BuzzFeed harnessed the growing power of social media to turn it into a digital media business worth more than a billion dollars at its peak. But when the tech giants behind the social platforms backed away from publishing, BuzzFeed’s valuation tanked.

To recover, BuzzFeed once again turns to a new technology: artificial intelligence.

The company has tried a variety of experiments since announcing plans to incorporate AI a few months ago, embracing the technology more than most publishers. On Tuesday, BuzzFeed unveiled its most ambitious offering yet, a free chatbot called Botatouille (no relation to Pixar’s murine chef), offering recipe recommendations from Tasty, BuzzFeed’s food brand.

Botatouille is built using the technology that powers OpenAI’s popular ChatGPT program, customized with Tasty recipes and user data.

Rainy day? Botatouille recommends winter chili or lentil soup. You feel lonely? Botatouille suggests chocolate chip cookies or a vegetable curry. Botatouille might also recommend shepherd’s pie, which she joked was her mother’s recipe.

“To go from sort of a crumbling social wave to a rising wave of generative AI, to me, is an exciting transition,” said Jonah Peretti, the company’s chief executive. “And I think there are things we could definitely learn to make sure we capture more lasting value from a tech trend.”

Although BuzzFeed is one of the first media companies to experiment with artificial intelligence, many others are thinking about how to adapt to it. Executives at Bloomberg, Insider and The New York Times are weighing the potential benefits against the risks for their existing businesses.
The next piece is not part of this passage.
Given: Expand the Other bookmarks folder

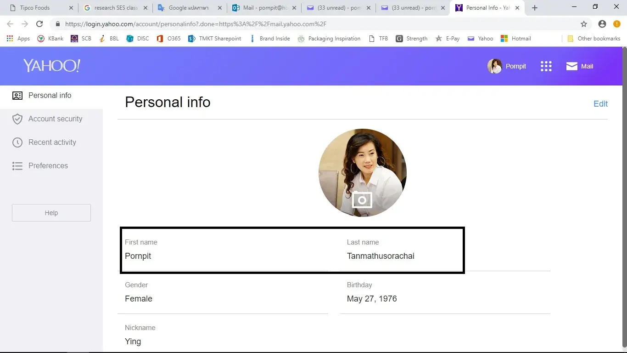Looking at the screenshot, I should pyautogui.click(x=593, y=39).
Potential dangers include a loss of search engine traffic as AI-powered chatbots respond to search queries. And some companies that use artificial intelligence for content creation have already published articles full of errors.

Peretti shut down BuzzFeed News last month, but going forward, he said, BuzzFeed plans to experiment with AI to improve its news business, which is now organized under its HuffPost brand.

Peretti said that could include using artificial intelligence to help create headlines for search engines or brainstorm ways to tell certain stories.

Botatouille uses the technology that powers OpenAI’s popular ChatGPT program, customized with Tasty recipes and user data.Credit…Michelle Groskopf for The New York Times

But he said he did not anticipate a future in which artificial intelligence would be used to replace HuffPost journalists.

“Even if it was an evil CEO trying to replace all journalists with AI, it wouldn’t be very successful,” Peretti said. “It wouldn’t work on the business side.”

He said he was applying several lessons from BuzzFeed’s uneven relationship with social media to his experiments with artificial intelligence.

When BuzzFeed used social media to expand its audience, it didn’t always prioritize profitability. The company grew rapidly, but has since fallen on harder times. It is now worth nearly $90 million, a small fraction of its $1.7 billion peak in 2016. The shutdown of BuzzFeed News affected dozens of jobs.

The company is now focusing on building a sustainable business from the ground up, Peretti said. BuzzFeed plans to use artificial intelligence to sell subscriptions to its users by providing personalized services and personalized interactions on offers like Botatouille, he said.

“We are much more focused on monetization and much earlier than we were in those days,” Peretti said.

A big question for BuzzFeed: Will Botatouille work?

Before attending a party on Sunday night, I asked the chatbot to recommend a batch cocktail recipe to drink.

“Hello! Looks like you’re ready to party!” Botatouille responded in his usual cheerful tone, adding a warning to drink responsibly: “I highly recommend the ‘Boozy Bubbly Sherbet Punch.’ It’s a fun, fruity drink that’s perfect for a party.”

Botatouille then shared the recipe, a coherent mix of vodka, champagne and fruit juices from concentrate, topped with a dollop of rainbow sherbet.

Later, I asked Botatouille to suggest meals for a laid-off digital media worker. At first she had trouble giving an answer. “Oops. Something went wrong,” she said.

Then he had an idea.

“Hmm, you seem to be feeling a bit down. How about I recommend a meal that will lift your spirits? Botatouille said. “For a laid off digital media worker, I suggest trying 2 Ways One Skillet Chicken and Vegetable Meal Prep.”